(Beginning of The input)

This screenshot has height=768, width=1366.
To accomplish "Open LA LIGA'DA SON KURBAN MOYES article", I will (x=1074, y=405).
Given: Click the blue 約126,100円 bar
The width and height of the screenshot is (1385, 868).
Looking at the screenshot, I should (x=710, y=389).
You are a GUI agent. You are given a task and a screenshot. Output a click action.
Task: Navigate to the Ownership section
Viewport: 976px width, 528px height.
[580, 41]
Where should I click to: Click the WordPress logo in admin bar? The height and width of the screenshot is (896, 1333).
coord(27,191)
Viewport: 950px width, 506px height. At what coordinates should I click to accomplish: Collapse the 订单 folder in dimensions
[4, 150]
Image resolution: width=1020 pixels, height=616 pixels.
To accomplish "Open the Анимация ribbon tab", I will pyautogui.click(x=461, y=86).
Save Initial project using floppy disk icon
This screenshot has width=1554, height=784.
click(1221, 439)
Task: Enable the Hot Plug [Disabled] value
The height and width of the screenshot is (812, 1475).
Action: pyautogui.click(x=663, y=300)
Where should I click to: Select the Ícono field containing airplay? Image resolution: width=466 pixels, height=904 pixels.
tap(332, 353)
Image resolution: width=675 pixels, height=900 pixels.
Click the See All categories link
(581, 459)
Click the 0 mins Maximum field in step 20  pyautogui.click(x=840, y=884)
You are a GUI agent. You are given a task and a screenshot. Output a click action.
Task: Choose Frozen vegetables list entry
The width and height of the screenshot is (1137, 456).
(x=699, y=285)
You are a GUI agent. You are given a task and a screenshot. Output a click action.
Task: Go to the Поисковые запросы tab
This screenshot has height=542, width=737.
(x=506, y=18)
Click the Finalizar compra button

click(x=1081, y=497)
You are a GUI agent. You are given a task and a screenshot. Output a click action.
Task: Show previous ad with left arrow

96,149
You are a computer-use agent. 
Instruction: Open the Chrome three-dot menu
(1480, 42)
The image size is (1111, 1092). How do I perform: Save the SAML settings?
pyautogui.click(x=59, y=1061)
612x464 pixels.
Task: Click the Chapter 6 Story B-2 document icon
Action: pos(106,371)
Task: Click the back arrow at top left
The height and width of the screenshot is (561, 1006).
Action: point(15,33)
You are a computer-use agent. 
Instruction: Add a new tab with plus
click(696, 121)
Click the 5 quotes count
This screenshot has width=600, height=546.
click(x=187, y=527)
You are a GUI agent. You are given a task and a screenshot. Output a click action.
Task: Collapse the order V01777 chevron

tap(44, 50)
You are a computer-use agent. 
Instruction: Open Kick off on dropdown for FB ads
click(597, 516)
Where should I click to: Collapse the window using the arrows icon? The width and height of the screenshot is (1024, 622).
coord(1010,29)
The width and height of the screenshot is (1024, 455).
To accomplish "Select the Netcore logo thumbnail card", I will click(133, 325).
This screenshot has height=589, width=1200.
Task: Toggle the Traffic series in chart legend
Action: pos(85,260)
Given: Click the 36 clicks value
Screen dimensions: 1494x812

(End of The input)

Could you retype all of the records above exactly as they appear?

This screenshot has height=768, width=1366.
To accomplish "Open LA LIGA'DA SON KURBAN MOYES article", I will (x=1074, y=405).
Given: Click the blue 約126,100円 bar
The width and height of the screenshot is (1385, 868).
Looking at the screenshot, I should (x=710, y=389).
You are a GUI agent. You are given a task and a screenshot. Output a click action.
Task: Navigate to the Ownership section
Viewport: 976px width, 528px height.
[580, 41]
Where should I click to: Click the WordPress logo in admin bar? The height and width of the screenshot is (896, 1333).
coord(27,191)
Viewport: 950px width, 506px height. At what coordinates should I click to accomplish: Collapse the 订单 folder in dimensions
[4, 150]
Image resolution: width=1020 pixels, height=616 pixels.
To accomplish "Open the Анимация ribbon tab", I will pyautogui.click(x=461, y=86).
Save Initial project using floppy disk icon
This screenshot has width=1554, height=784.
click(1221, 439)
Task: Enable the Hot Plug [Disabled] value
The height and width of the screenshot is (812, 1475).
Action: pyautogui.click(x=663, y=300)
Where should I click to: Select the Ícono field containing airplay? Image resolution: width=466 pixels, height=904 pixels.
tap(332, 353)
Image resolution: width=675 pixels, height=900 pixels.
Click the See All categories link
(581, 459)
Click the 0 mins Maximum field in step 20  pyautogui.click(x=840, y=884)
You are a GUI agent. You are given a task and a screenshot. Output a click action.
Task: Choose Frozen vegetables list entry
The width and height of the screenshot is (1137, 456).
(x=699, y=285)
You are a GUI agent. You are given a task and a screenshot. Output a click action.
Task: Go to the Поисковые запросы tab
This screenshot has height=542, width=737.
(x=506, y=18)
Click the Finalizar compra button

click(x=1081, y=497)
You are a GUI agent. You are given a task and a screenshot. Output a click action.
Task: Show previous ad with left arrow

96,149
You are a computer-use agent. 
Instruction: Open the Chrome three-dot menu
(1480, 42)
The image size is (1111, 1092). How do I perform: Save the SAML settings?
pyautogui.click(x=59, y=1061)
612x464 pixels.
Task: Click the Chapter 6 Story B-2 document icon
Action: pos(106,371)
Task: Click the back arrow at top left
The height and width of the screenshot is (561, 1006).
Action: point(15,33)
You are a computer-use agent. 
Instruction: Add a new tab with plus
click(696, 121)
Click the 5 quotes count
This screenshot has width=600, height=546.
click(x=187, y=527)
You are a GUI agent. You are given a task and a screenshot. Output a click action.
Task: Collapse the order V01777 chevron

tap(44, 50)
You are a computer-use agent. 
Instruction: Open Kick off on dropdown for FB ads
click(597, 516)
Where should I click to: Collapse the window using the arrows icon? The width and height of the screenshot is (1024, 622).
coord(1010,29)
The width and height of the screenshot is (1024, 455).
To accomplish "Select the Netcore logo thumbnail card", I will click(133, 325).
This screenshot has height=589, width=1200.
Task: Toggle the Traffic series in chart legend
Action: pos(85,260)
Given: Click the 36 clicks value
Screen dimensions: 1494x812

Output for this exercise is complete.